### DESCRIZIONE ESERCIZIO
Ricopi per intero il testo riportato di seguito sul presunto incontro alla Edilnord, senza modificarne alcuna parola.

### TESTO FORNITO
- - -

Secondo i magistrati di Palermo Gaetano ‘Tantino’ Cina’ avrebbe partecipato anche al presunto incontro alla Edilnord di palermo tra il 1974 e il 1975 e a cui, come racconta il pentito Francesco Di Carlo avrebbero partecipato i boss mafiosi Mimmo Teresi e Stefano Bontade, oltre a Marcello Dell’Utri e Silviop Berlusconi. "Li’ c’era ad aspettarci Marcello dell’Utri – racconta il pentito – Dopo circa mezz’ora arrivo’ un uomo di 35/40 anni, di media statura che io fino a quel momento non avevo mai visto prima e che mi venne presentato come il ‘dottor Silvio Berlusconi’. La discussione inizio’ quasi subito, ma in definitiva era lui che parlava. Temeva un sequestro di persona ai suoi danni o nei confronti di qualcuno della sua famiglia. Bontade lo tranquillizzo’ subito: ‘Lei non ha problemi di sorta, lei e’ in una botta di ferro. Con Marecello accanto deve stare sereno, Marcello si rivolge a noi e noi siamo sempre a disposizione’". Ma l’incontro e’ sempre stato negato sia da Dell’Utri che dal Premier Silvio Berlusconi. E oltre a Di Carlo, gli altri sono tutti morti, cioe’ i boss Stefano Bontade, Mimmo Teresi e Gaetano Cina’.

- - -

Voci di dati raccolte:
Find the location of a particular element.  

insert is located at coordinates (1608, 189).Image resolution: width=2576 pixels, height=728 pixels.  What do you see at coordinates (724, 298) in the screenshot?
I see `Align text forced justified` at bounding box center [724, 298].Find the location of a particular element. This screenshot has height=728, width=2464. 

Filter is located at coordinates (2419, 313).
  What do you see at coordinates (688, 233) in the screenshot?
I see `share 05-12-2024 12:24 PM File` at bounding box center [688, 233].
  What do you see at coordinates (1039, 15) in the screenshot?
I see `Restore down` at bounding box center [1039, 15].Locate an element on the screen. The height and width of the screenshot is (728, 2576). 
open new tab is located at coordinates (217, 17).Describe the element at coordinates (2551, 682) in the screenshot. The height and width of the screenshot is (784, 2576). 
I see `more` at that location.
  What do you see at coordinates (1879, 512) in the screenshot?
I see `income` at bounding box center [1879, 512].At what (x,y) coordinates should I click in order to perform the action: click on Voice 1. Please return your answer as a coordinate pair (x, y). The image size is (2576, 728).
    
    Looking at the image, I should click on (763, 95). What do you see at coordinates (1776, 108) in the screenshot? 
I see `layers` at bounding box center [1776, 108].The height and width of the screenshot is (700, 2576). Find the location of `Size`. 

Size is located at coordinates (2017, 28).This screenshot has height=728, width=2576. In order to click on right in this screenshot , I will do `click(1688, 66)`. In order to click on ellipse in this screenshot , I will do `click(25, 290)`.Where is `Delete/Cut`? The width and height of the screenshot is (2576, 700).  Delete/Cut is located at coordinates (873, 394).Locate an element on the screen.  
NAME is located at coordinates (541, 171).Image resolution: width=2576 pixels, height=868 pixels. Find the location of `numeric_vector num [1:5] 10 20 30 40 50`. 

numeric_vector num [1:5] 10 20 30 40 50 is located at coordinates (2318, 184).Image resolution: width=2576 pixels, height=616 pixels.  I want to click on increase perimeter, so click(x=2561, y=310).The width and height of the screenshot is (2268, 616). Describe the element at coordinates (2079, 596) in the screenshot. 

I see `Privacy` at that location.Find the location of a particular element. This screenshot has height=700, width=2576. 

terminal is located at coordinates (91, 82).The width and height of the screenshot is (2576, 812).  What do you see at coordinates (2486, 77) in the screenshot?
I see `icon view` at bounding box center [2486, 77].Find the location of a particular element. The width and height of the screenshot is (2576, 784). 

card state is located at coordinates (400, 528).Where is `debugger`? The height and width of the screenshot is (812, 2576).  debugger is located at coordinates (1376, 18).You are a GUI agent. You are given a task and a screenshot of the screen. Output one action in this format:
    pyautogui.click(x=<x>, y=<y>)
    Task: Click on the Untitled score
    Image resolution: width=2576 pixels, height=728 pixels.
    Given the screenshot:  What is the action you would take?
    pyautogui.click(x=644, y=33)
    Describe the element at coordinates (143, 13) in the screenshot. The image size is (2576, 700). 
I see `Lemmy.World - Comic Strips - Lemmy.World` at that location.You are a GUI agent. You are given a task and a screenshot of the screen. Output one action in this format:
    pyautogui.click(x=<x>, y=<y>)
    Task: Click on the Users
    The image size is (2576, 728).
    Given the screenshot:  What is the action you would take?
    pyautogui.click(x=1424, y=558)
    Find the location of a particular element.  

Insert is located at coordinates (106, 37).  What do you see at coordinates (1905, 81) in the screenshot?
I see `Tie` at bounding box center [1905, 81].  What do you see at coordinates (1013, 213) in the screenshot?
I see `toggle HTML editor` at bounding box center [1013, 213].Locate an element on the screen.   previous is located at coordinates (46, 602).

- - -

### COMPITO SVOLTO
Secondo i magistrati di Palermo Gaetano ‘Tantino’ Cina’ avrebbe partecipato anche al presunto incontro alla Edilnord di palermo tra il 1974 e il 1975 e a cui, come racconta il pentito Francesco Di Carlo avrebbero partecipato i boss mafiosi Mimmo Teresi e Stefano Bontade, oltre a Marcello Dell’Utri e Silviop Berlusconi. "Li’ c’era ad aspettarci Marcello dell’Utri – racconta il pentito – Dopo circa mezz’ora arrivo’ un uomo di 35/40 anni, di media statura che io fino a quel momento non avevo mai visto prima e che mi venne presentato come il ‘dottor Silvio Berlusconi’. La discussione inizio’ quasi subito, ma in definitiva era lui che parlava. Temeva un sequestro di persona ai suoi danni o nei confronti di qualcuno della sua famiglia. Bontade lo tranquillizzo’ subito: ‘Lei non ha problemi di sorta, lei e’ in una botta di ferro. Con Marecello accanto deve stare sereno, Marcello si rivolge a noi e noi siamo sempre a disposizione’". Ma l’incontro e’ sempre stato negato sia da Dell’Utri che dal Premier Silvio Berlusconi. E oltre a Di Carlo, gli altri sono tutti morti, cioe’ i boss Stefano Bontade, Mimmo Teresi e Gaetano Cina’.